When it comes to Italian white wines, many are familiar with Pinot Grigio and sparkling Prosecco . . . but have you heard of Fiano? The Fiano grape produces some of the most exquisite Italian white wines, yet remains an under-the-radar grape to nearly everyone in the U.S., save a few lucky wine lovers. 

Guide to Fiano Wine

Where Fiano is produced

Fiano is produced mainly in the Southern Italian region of Avellino, which is both a town and a commune in the region of Campania. There, the wine (called Fiano de Avellino) receives a DOCG designation. Small portions are also produced in Puglia and Sicily. 

History of Fiano 

Originally from Greece, Fiano has thrived in Campania since ancient times. It is thought to have been brought to the region by Greeks from the Pelopponesian city of Apia, 

Flavor Profile of Fiano 

Fiano produces low yields of high-quality grapes, and many winemakers take extra care to age the wine for slightly longer than most other white Italian wines. It is known for being complex, aromatic, and elegant. It is full-bodied with notes of hazelnut, flowers, and honey.  It can be smoky, have hints of lavender, lemon, peat, and juniper. In short, it is a beautifully complex, elegant anomaly for a white wine. 

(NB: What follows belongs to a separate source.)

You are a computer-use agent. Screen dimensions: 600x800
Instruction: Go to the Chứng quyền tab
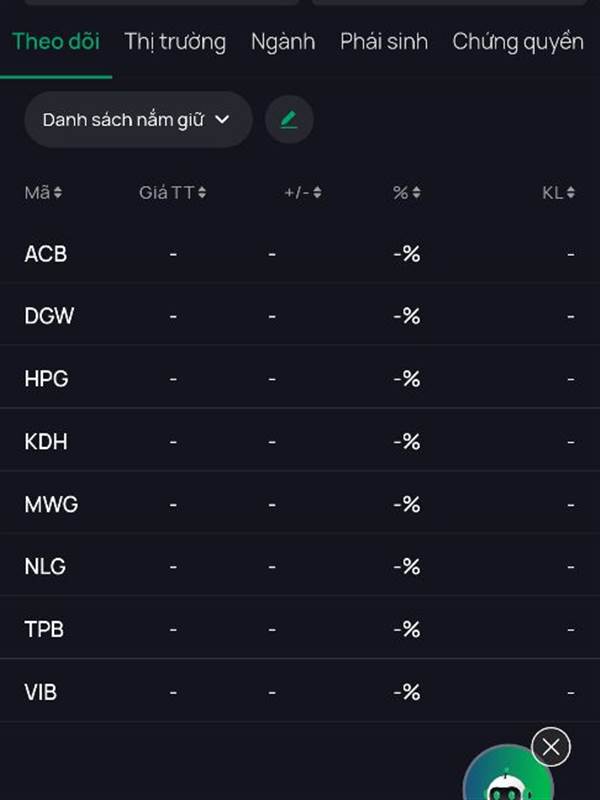(x=517, y=42)
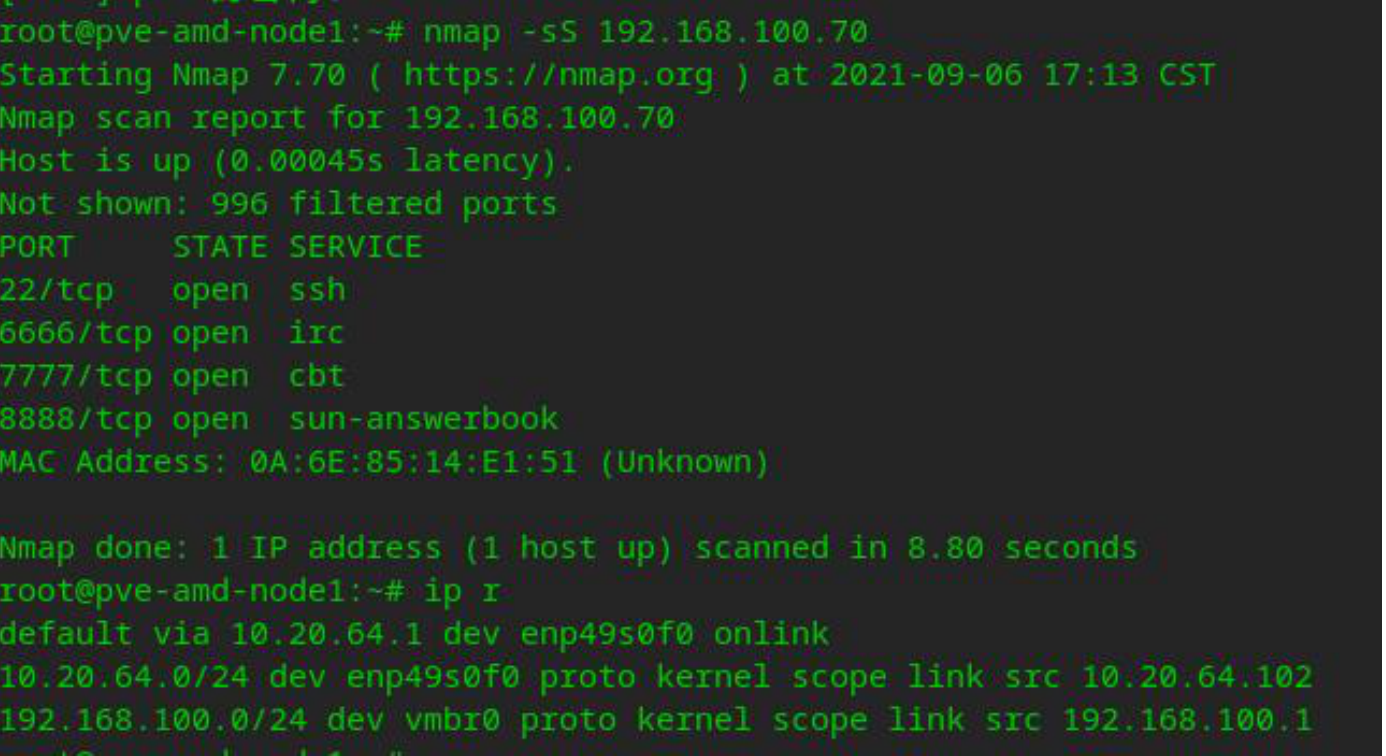Click the default gateway IP 10.20.64.1

tap(327, 634)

Fiano di Avellino food pairings

Fiano is very acid and salty, a full-bodied white wine. So let’s pair fish, sushi, prawns, risotto, Caprese and all the crustaceans that with their sweetness will be cut in half by the mighty Fiano. Fish and chips, grilled fish, paella, salmon cooked on the cedar tablet, pumpkin Tortelli alla mantovana, spaghetti with clams, rice noodles with prawns and vegetables, sweet and sour pork, Vitello Tonnato, ravioli with parmesan and risotto truffle, spaghetti carbonara, tagliatelle with porcini mushrooms.